» TEXT FOR ANALYSIS
Favorite Films and Themes of 2015

If you removed all the empty space in the atoms of every living human being, we would all fit inside an M&M.

For some reason, this math kept coming to mind over this last year of cinema. There is a bit of Pascal in such an equation, as he describes man “equally incapable of seeing the nothingness out of which he was drawn and the infinite in which he is engulfed.” His entire notion of religious faith as a sort of gamble was born out of this image of us all caterwauling through cascades of probabilities. At some point we have to assume something about who or what we are, we have to land somewhere, and it might as well be God.

Even if most of the art we see begins somewhere other than a religious leap of faith, much contemporary cinema is an exercise in assumption nonetheless. We make things of ourselves in the movies. We test different permutations of our identities. Our cultural and social perceptions are shuffled around and flipped over. We feel the pure exhilaration of movement from life-size to M&M-size and back - an affirmation of somehow being both irrelevant and grand at the same time.

» WORK ORDER 1
In the essay on favorite films of 2015, what would every living human being fit inside if all the empty space in their atoms were removed?
» WORK ORDER 2
Retype the portion of the essay on favorite films of 2015 that starts at "For some reason, this" and ends at "well be God.".
» WORK ORDER 3
Write what comes next in the essay on favorite films of 2015, picking up after its final sentence.

» DATA EXTRACT
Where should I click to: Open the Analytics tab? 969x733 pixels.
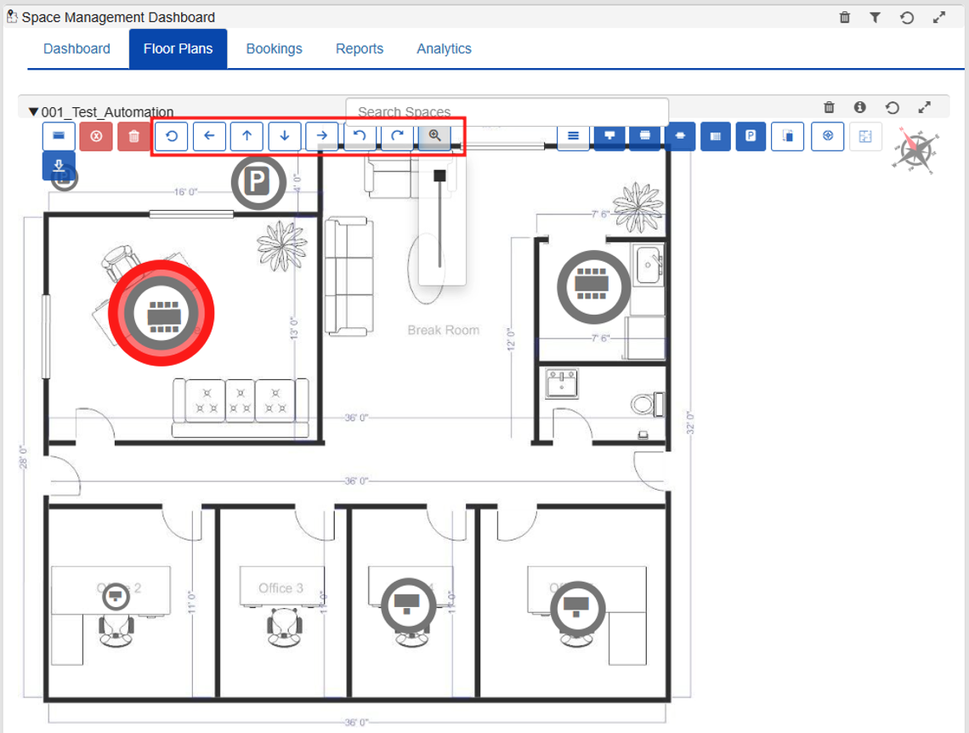(x=444, y=48)
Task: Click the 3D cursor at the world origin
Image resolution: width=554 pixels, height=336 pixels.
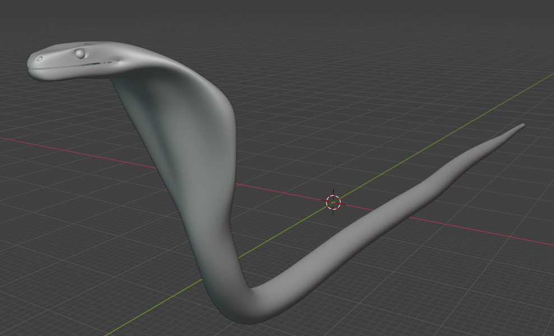Action: pyautogui.click(x=333, y=202)
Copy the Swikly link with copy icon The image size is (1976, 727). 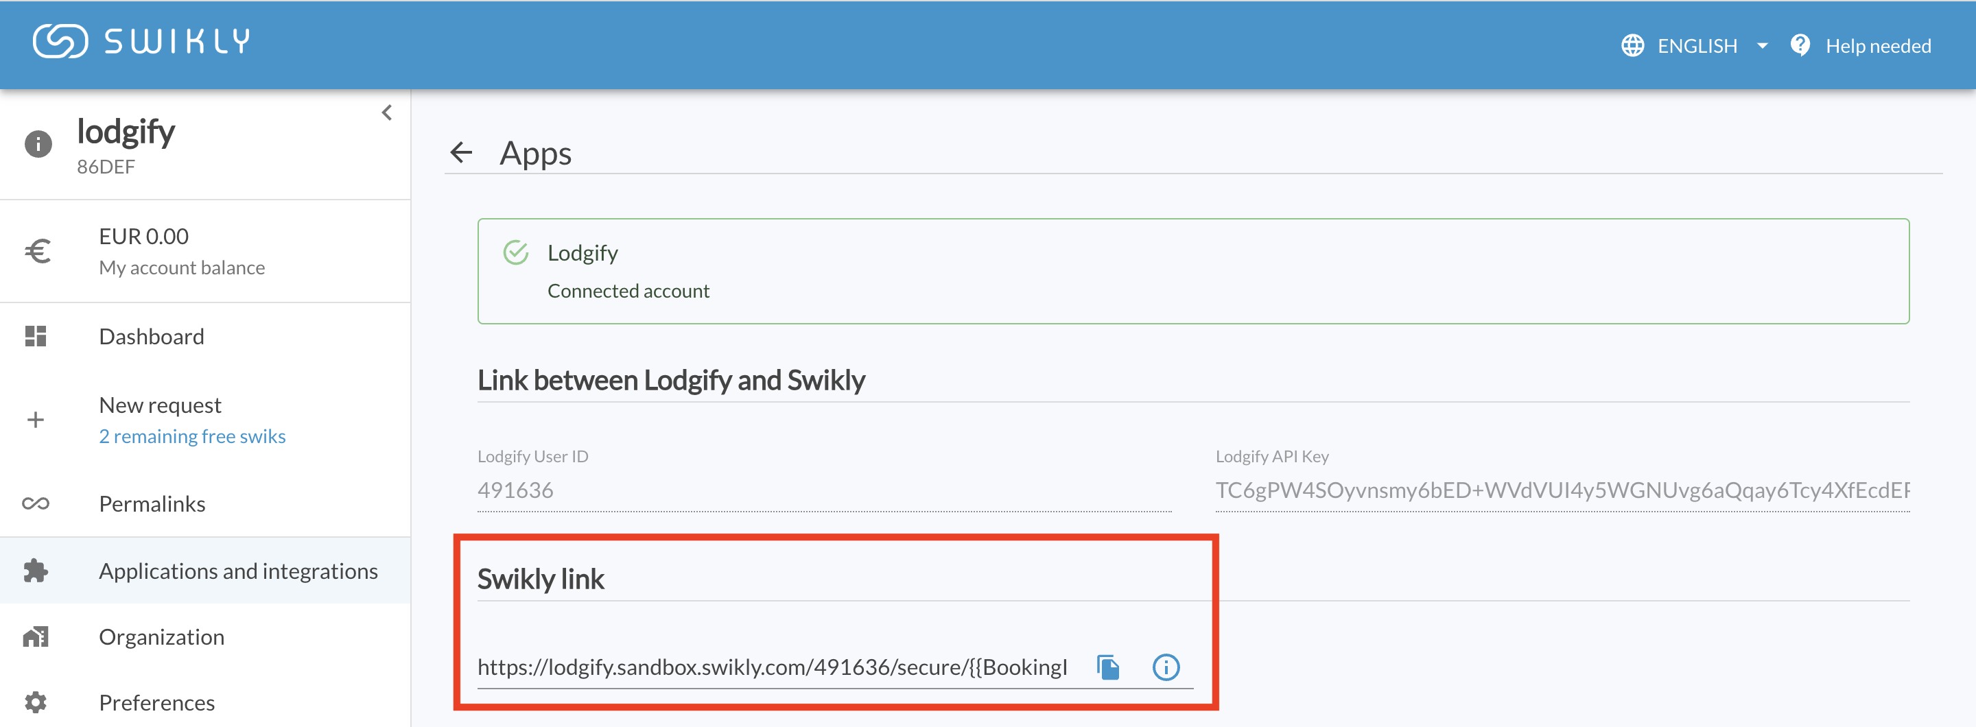point(1108,667)
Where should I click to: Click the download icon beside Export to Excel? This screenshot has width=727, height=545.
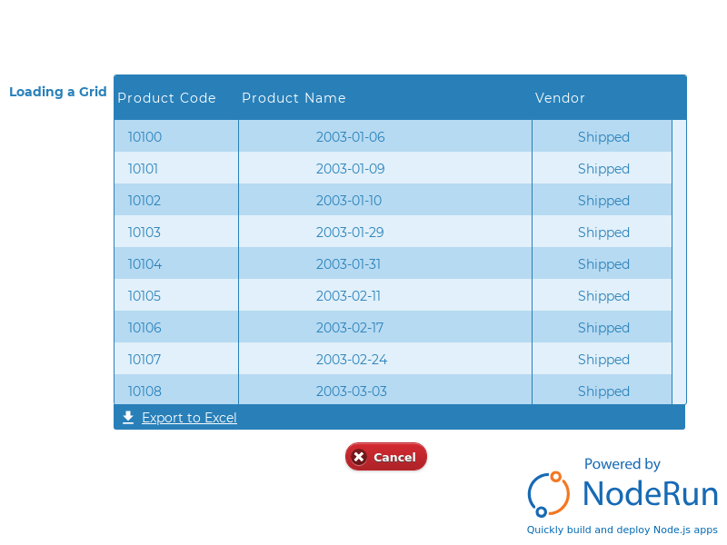click(x=128, y=417)
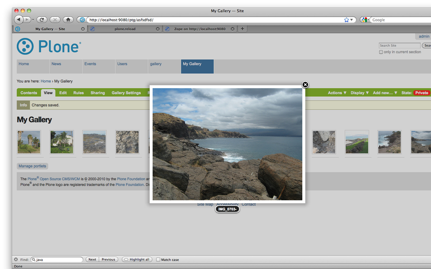Reload the page with the refresh icon
This screenshot has height=269, width=431.
42,19
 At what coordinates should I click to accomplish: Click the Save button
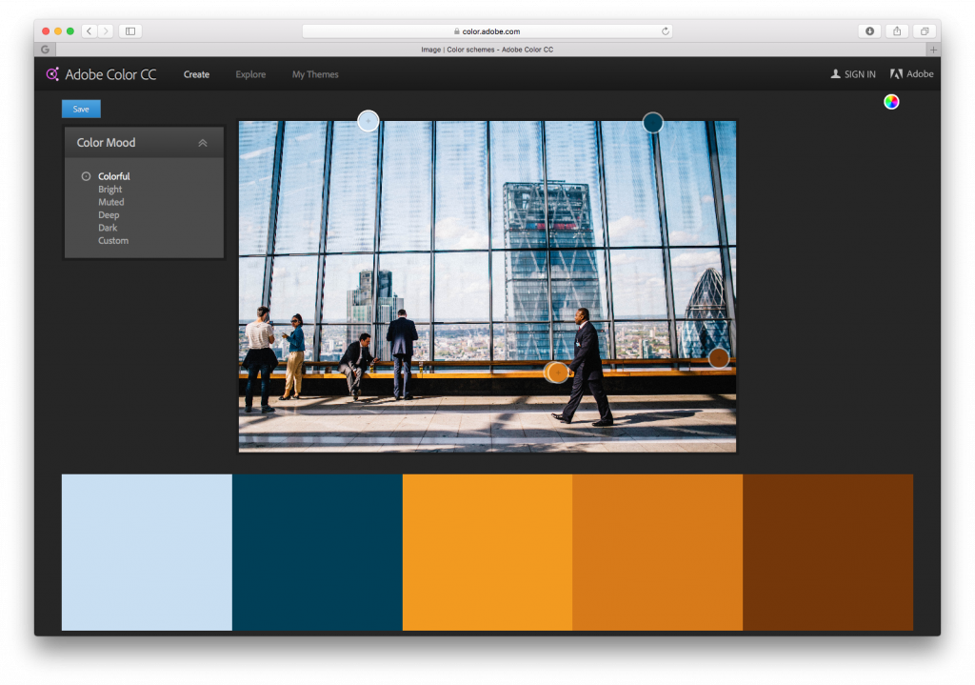(80, 109)
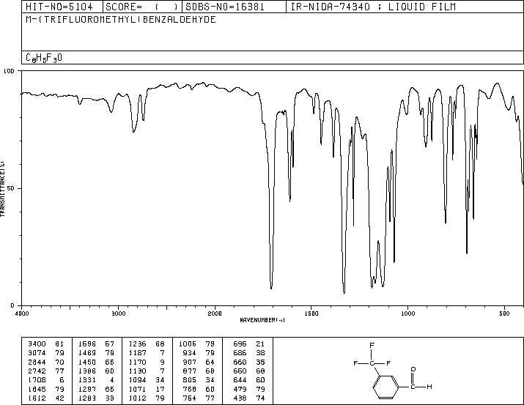This screenshot has width=524, height=405.
Task: Click the HIT-NO=5104 header cell
Action: pyautogui.click(x=59, y=7)
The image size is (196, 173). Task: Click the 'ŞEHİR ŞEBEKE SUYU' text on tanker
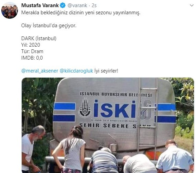click(114, 126)
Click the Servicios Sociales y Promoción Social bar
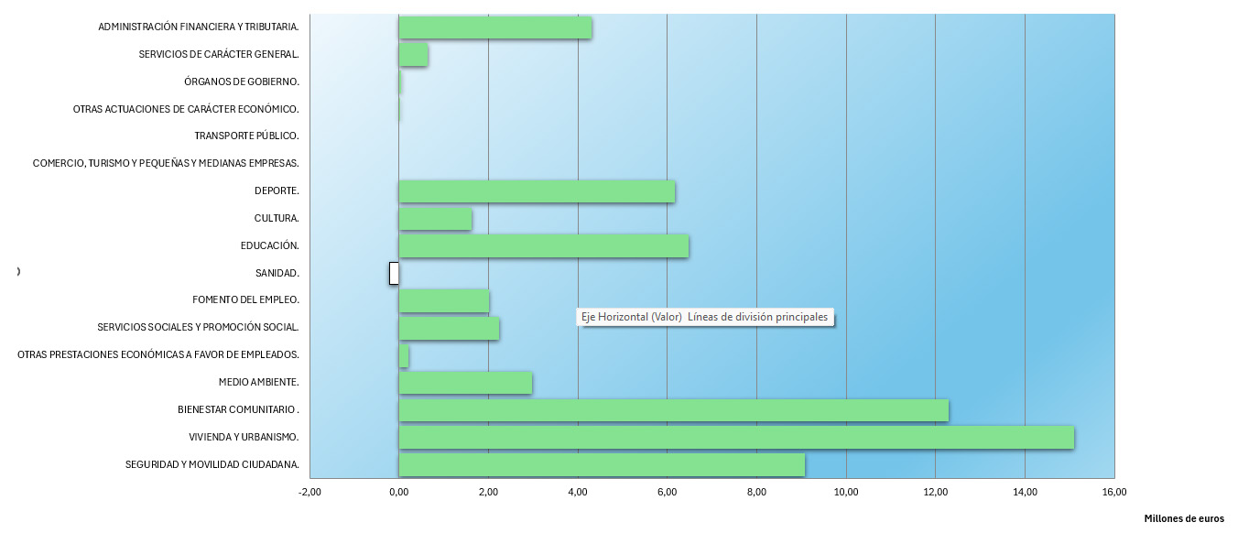 pos(449,328)
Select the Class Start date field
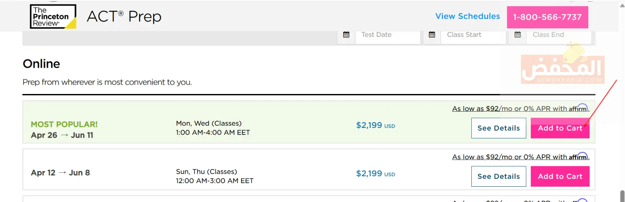Screen dimensions: 625x202 coord(473,35)
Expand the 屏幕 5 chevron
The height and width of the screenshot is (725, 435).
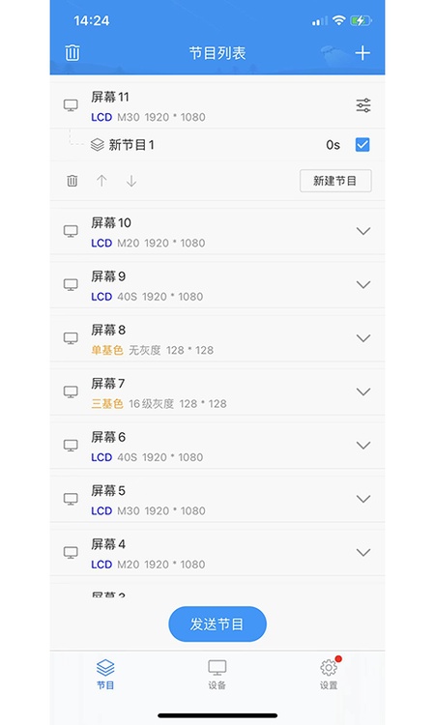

» TASK OUTPUT 1
An M&M.

» TASK OUTPUT 2
For some reason, this math kept coming to mind over this last year of cinema. There is a bit of Pascal in such an equation, as he describes man “equally incapable of seeing the nothingness out of which he was drawn and the infinite in which he is engulfed.” His entire notion of religious faith as a sort of gamble was born out of this image of us all caterwauling through cascades of probabilities. At some point we have to assume something about who or what we are, we have to land somewhere, and it might as well be God.

» TASK OUTPUT 3
Addictions and Assumptions

Films about addiction capture this revealing paradox well, and there have been more than usual good examples this year. Despite a few keen glimpses of the allure of the bottle and the camaraderie of self-aware alcoholism, Time Out of Mind is deeply flawed as a overly polished, unconsciously privileged version of destitution. Alternatively, Heaven Knows What is a solid knock on the mirage of heroin chic. Drawn from the life of its lead actor, the film is a vérité account of being stuck bouncing around the echo chamber of our heroin epidemic. The kinds of confused, half-formed communities that emerge at the ends of addiction are depicted with painful authenticity in Stinking Heaven, which is not a film I care to see again but will refer to anyone who would like to see what addiction recovery actually looks (and sounds) like.

Mississippi Grind does not even seem like a film about addiction at first. But its compelling plot device, its dark heart, sneaks up on us — like addictions tend to do. Ben Mendelsohn’s memorably understated performance reaches its apex in a moment of clarity that appears during a conversation about his estranged daughter with an escort in St. Louis. She tells him that she really is going to make something of her life. Neither of them believe her.

Most films about addiction are about the experience of constantly A/B testing two versions of life: one cushioned by a glimmering oblivion, and the real one full of tragic psychological and social consequences.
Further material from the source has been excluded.